### INSTRUÇÕES DA TAREFA
Transcreva o excerto sobre a amamentação ao longo do tempo entre "A Amamentação ao" e "primórdios da humanidade.", inclusive, trocando "Idade da Pedra" por "Paleolítico".

### EXCERTO DO DOCUMENTO
**********

A Amamentação ao longo do tempo

São poucas as evidências históricas acerca da amamentação entre os humanos de épocas remotas como da Idade da Pedra. Apenas alguns estudos comparativos com os primatas ou recentes investigações antropológicas, em algumas tribos primitivas contemporâneas, como as tribos brasileiras ou na Papua-Nova Guiné, é que torna possível uma imagem da importância da amamentação nos primórdios da humanidade.

Se observarmos a arte paleolítica, como as estatuetas de Vénus de Willendorf ou a Vénus de Laussel, verificamos a idealização da figura feminina correspondendo ao valor da fertilidade, da concepção e amamentação.
Nas antigas civilizações o ato de amamentar era considera sagrado, porque era essencial para a sobrevivência das crianças. Na Mesopotâmia, através de mitos, a amamentação era glorificada, como os relacionados com a deusa Astarte, a mãe dos deuses, rainha do paraíso e da fertilidade dos peitos. Nesta civilização, as crianças deviam ser amamentadas até os 2 a 3 anos. Se, por alguma razão, a mãe não conseguisse providenciar o leite, o Código de Hammurabi (1800 AC) regulamentava a relação entre as amas-de-leite e o empregador.

**********

### INFORMAÇÃO EXTRAÍDA

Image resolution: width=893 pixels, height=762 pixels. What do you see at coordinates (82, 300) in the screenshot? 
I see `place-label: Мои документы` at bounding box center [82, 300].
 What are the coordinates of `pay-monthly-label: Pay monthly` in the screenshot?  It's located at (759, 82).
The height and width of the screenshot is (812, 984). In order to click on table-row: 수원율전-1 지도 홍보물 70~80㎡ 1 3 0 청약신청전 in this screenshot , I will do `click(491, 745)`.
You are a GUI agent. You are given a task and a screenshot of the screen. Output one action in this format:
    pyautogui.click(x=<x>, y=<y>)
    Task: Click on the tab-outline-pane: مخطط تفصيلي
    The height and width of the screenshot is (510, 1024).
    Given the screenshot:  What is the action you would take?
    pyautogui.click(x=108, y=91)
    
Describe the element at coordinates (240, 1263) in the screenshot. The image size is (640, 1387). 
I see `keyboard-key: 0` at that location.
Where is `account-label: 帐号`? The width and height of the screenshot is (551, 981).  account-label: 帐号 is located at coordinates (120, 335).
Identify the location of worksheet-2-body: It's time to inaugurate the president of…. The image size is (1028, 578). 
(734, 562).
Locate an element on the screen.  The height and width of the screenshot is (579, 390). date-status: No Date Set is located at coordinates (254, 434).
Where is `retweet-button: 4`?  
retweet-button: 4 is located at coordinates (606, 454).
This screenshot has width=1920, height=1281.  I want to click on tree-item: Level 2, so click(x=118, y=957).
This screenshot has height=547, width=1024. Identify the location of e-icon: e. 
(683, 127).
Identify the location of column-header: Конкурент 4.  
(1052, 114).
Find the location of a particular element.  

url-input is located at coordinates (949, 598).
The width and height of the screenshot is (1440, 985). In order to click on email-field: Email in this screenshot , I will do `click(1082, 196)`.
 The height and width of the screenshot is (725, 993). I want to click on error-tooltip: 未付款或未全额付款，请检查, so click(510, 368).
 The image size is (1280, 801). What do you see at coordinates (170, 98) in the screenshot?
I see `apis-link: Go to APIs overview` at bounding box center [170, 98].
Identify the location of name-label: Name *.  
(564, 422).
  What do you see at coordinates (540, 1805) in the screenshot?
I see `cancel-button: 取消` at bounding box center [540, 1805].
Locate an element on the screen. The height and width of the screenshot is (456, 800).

**********

### RESOLUÇÃO DO EXERCÍCIO
A Amamentação ao longo do tempo

São poucas as evidências históricas acerca da amamentação entre os humanos de épocas remotas como da Paleolítico. Apenas alguns estudos comparativos com os primatas ou recentes investigações antropológicas, em algumas tribos primitivas contemporâneas, como as tribos brasileiras ou na Papua-Nova Guiné, é que torna possível uma imagem da importância da amamentação nos primórdios da humanidade.